▶ [Reading text]
Foo::Foo() = default;
Foo::~Foo() = default;

Notice that we still use the compiler-generated default constructor and destructor, but do so in the .cpp file, where we see the full definition of Bar. I also like to use the // = default; comment to signal to other programmers reading the code that the SMF is explicitly declared but will be defaulted, and thus there won't be any special logic in it.

When using this technique, please remember that the outlined functions cannot be inlined without LTO. In other words, you probably do not want to outline every function just because you can, because calling trivial functions can be much more expensive than inlining their code directly.

Explicit outlining

The idea underlying explicit outlining is quite simple: sometimes we get better results if a piece of code is explicitly split away from a function. One of the most common reasons is, perhaps ironically, improving inlining by making the common path of a function small. However, in our case, the reason for doing this is to improve the compilation times.

▶ [Problem description]
Can you write out the C++ text starting at "When using this" and ending at "the compilation times.", replacing "LTO" with "link-time optimization"? Answer using only the C++ text.

▶ [Data rows]
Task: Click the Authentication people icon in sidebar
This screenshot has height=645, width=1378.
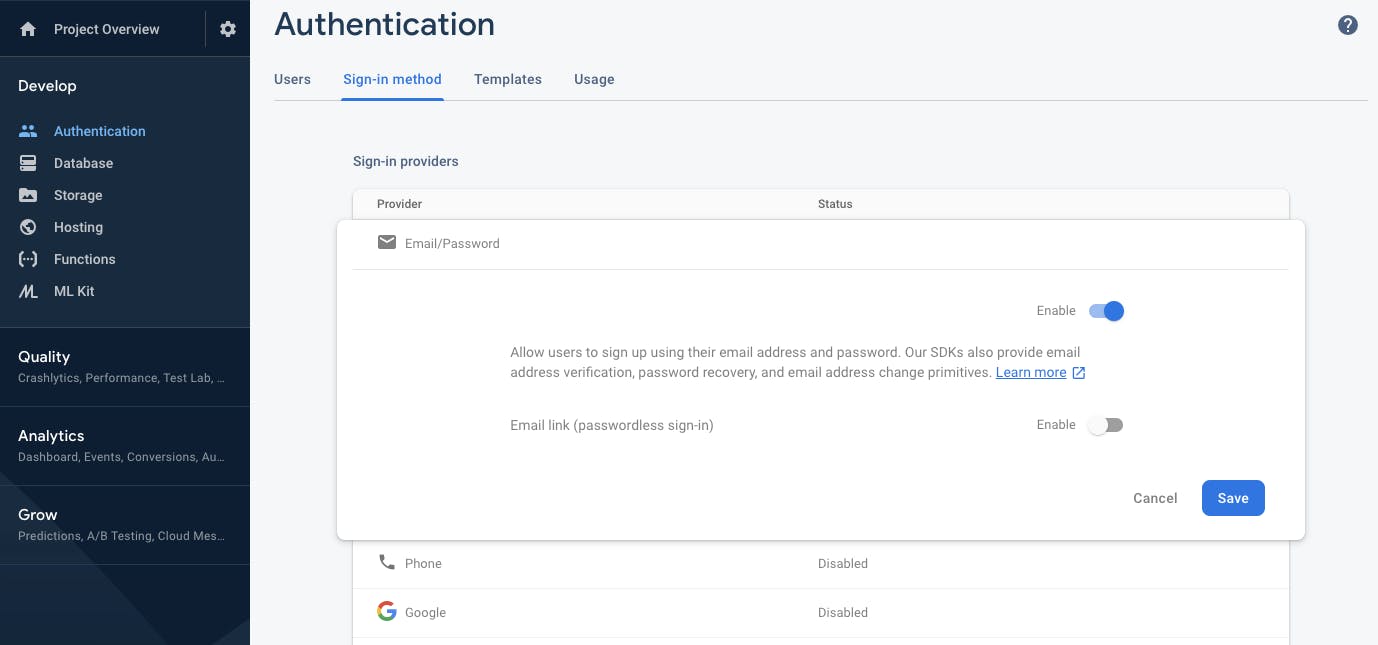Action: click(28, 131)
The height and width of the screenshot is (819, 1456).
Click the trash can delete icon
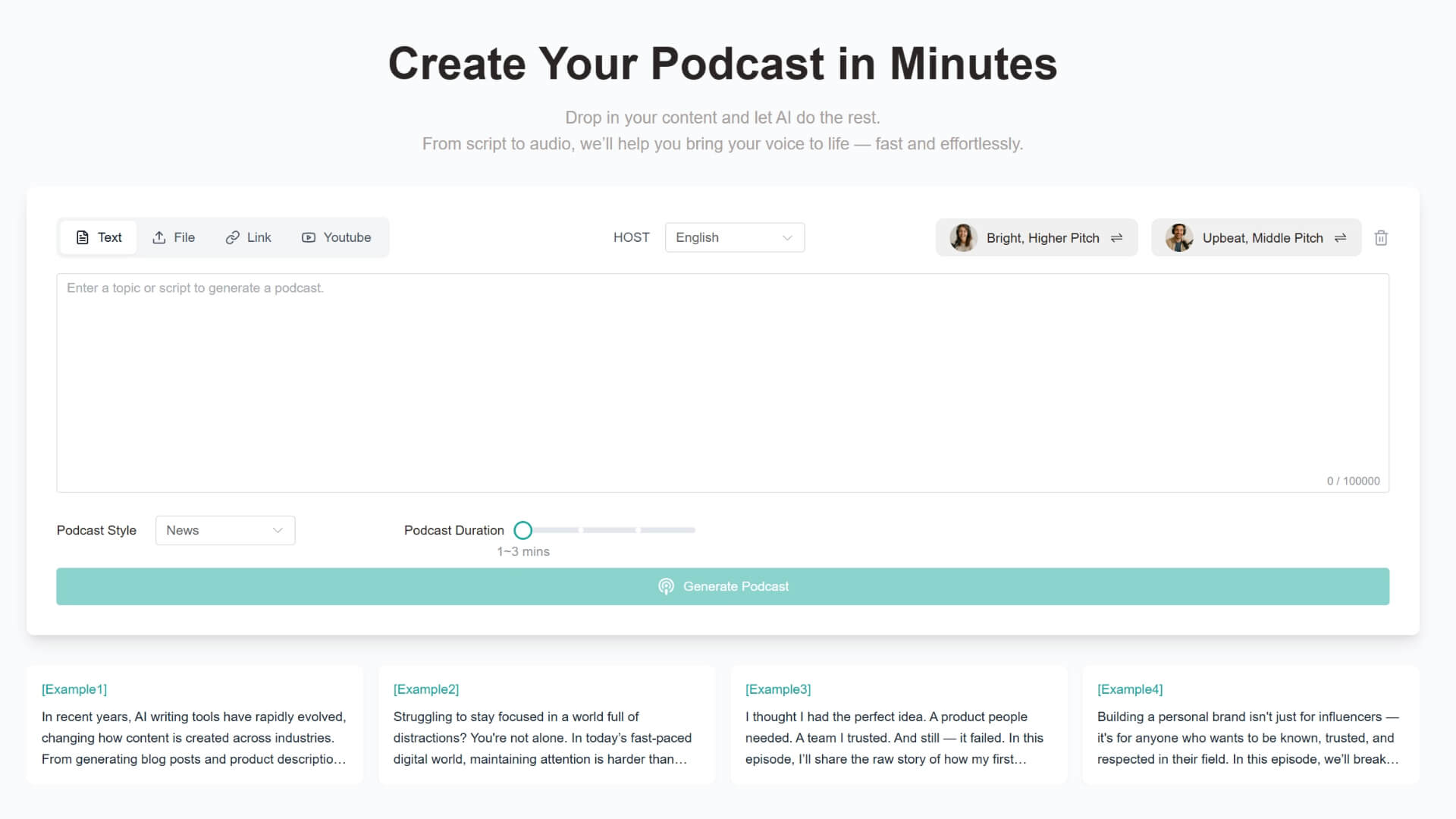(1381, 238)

▶ [Exercise result]
When using this technique, please remember that the outlined functions cannot be inlined without link-time optimization. In other words, you probably do not want to outline every function just because you can, because calling trivial functions can be much more expensive than inlining their code directly.

Explicit outlining

The idea underlying explicit outlining is quite simple: sometimes we get better results if a piece of code is explicitly split away from a function. One of the most common reasons is, perhaps ironically, improving inlining by making the common path of a function small. However, in our case, the reason for doing this is to improve the compilation times.